The Deobandi and Sufi sects of Islam are again on a collision course — this time on holding birthday bashes. In response to a specific question last week, Darul Uloom Deoband issued a fatwa against celebrating birthdays, saying it was a western practice that had no sanction in Islam. Darul Uloom Vice-Chancellor Abul Qasim Naumani pointed out that the seminary did not celebrate even the Prophet's birth anniversary.

Reacting sharply to the fatwa, the All-India Ulama & Mashaikh Board (AIUMB) — a Sufi strand that recently took on the Deobandi branch, accusing it of propagating hard-line Wahabism — said there was no bar in Islam on celebrating birthdays. Indeed, the Prophet's birth anniversary was celebrated the world over with as many as 54 countries, including India, observing the day as a national holiday. The two notable exceptions were Saudi Arabia and Israel, the AIUMB said.

“The fatwa is proof that Deoband would like to impose the foreign ideology of Saudi Arabia and Wahabism on India,” said AIUMB general secretary Maulana Syed Mohammad Ashraf Kichauchhawi.

Far from seeing it as un-Islamic, Indian Muslims had always celebrated the birth of the Prophet by taking out “‘Julus-e-Mohammadi' (processions), lighting candles and celebrating Milaad across the country,” the Maulana said.

The celebrations were valid, because the “birth of the Holy Prophet is the greatest favour of Allah Almighty on humanity. That is why the Muslim community celebrates the birth anniversary of the Holy Prophet with traditional zeal and zest on the 12th of Rabi-ul-Awwal,” he said.

Maulana Kichaucchawi cited chapter and verse from the Koran and ‘Sunnah' to buttress his claim. “The Holy Koran singles out the birthday as an important event. In ‘Surah Maryam,' Allah tala [God] commands us to send salaam on the day Sayyidina Yahya was born.”

Opinion divided

Muslim intellectual opinion seemed divided on the issue, though by and large there was no support for the ‘fatwa'. Ateeque Ansari, coordinator of the Varanasi-based Committee of Arabic Madrassas, said Islam was emphatic in defining ‘farz' (duty) and ‘haraam' (wrong). “‘Farz' has to be observed at all times and ‘haraam' has to be avoided at all times.”
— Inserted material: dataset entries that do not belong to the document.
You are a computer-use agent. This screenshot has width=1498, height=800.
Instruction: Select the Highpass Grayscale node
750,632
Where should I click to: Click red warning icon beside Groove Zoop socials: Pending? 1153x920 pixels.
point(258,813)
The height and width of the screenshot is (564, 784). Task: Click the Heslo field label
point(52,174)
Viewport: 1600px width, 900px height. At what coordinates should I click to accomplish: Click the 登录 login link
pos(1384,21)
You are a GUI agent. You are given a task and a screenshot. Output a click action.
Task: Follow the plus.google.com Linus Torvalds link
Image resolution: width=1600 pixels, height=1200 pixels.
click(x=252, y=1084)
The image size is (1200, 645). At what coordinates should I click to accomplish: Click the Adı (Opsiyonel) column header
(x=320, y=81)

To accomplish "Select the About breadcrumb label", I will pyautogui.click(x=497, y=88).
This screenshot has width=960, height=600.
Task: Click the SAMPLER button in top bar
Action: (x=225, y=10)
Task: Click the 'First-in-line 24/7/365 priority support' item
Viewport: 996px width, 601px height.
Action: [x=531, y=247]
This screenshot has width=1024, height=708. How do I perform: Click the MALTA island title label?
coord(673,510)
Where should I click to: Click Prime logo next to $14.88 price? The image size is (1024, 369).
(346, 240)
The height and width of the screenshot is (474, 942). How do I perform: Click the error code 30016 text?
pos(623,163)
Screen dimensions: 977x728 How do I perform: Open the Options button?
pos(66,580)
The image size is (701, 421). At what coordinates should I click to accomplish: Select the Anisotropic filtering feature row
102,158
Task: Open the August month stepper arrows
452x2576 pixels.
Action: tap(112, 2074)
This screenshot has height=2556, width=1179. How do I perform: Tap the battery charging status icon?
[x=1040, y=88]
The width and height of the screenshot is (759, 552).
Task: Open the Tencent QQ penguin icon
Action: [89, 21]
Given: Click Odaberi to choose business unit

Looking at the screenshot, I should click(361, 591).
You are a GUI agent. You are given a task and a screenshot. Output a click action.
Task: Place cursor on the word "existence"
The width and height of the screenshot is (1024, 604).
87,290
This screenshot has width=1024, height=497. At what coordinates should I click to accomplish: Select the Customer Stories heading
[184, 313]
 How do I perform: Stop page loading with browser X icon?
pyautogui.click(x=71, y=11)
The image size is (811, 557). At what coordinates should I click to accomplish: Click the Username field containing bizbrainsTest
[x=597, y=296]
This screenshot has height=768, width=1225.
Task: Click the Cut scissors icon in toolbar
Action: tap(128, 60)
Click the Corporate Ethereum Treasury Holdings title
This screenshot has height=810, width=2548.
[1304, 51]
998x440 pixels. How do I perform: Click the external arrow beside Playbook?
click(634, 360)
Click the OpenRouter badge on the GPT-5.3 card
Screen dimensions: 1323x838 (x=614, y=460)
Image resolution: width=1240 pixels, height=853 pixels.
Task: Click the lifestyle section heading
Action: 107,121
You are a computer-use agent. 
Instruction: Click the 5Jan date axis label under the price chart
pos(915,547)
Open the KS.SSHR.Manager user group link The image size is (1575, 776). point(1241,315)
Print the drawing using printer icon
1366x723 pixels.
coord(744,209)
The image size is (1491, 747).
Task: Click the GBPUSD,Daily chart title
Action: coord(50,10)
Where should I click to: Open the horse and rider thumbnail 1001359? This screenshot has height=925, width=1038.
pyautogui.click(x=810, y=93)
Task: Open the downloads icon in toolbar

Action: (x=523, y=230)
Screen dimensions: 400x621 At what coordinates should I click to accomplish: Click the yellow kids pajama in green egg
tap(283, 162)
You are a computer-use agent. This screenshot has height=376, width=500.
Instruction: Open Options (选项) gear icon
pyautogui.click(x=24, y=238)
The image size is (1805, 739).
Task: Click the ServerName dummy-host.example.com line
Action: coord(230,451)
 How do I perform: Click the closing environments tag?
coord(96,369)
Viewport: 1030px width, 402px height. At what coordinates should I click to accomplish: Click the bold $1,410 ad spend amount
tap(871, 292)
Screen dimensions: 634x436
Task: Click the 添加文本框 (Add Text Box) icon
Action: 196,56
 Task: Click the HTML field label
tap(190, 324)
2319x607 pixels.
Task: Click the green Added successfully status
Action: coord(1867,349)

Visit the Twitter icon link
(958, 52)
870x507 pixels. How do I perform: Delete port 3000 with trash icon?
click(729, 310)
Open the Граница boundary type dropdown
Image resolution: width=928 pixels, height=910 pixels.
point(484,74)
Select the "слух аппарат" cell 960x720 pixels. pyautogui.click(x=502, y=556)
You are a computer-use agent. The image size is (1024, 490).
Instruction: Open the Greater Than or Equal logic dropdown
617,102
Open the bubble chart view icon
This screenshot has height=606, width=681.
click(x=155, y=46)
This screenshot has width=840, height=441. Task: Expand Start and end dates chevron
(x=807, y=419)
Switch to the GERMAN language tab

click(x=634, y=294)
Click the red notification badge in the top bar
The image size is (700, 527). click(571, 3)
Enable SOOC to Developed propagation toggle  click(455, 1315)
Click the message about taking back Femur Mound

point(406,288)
However, a birthday came in neither category, and had to do more with culture than religion: “It is definitely not anti-Islamic but it is clear from the life and times of the Prophet that he himself never participated in any birthday celebrations.”

Mr. Ansari saw the issue as an “unnecessary complication arising from people asking for ‘fatwas' and Deoband deciding to give ‘fatwas.' Is this important? Why are they creating confusion?”

Deoband resident Badr Kazmi was caustic. “This is a complete non-issue. People didn't wear stitched clothes 1400 years ago. So do we go back to doing that? The idea behind celebrating the Prophet's birthday is to remind people to see him as a role model. This is not wrong. But it has nothing to do with religion or fatwas.”

Editor of Nai Duniya Shahid Siddiqui refused to be drawn into the Deoband-Sufi discussion, arguing that both strands were of comparatively recent origin. While a large section of Muslims did celebrate the Prophet's birth anniversary, for Muslims in general the death anniversary was far more important. “What is really celebrated is Urs — the day of one's reunion with God.” Mr. Siddiqui said he was not against birthday celebrations but he did see the practice “as a very recent, western-inspired phenomenon.”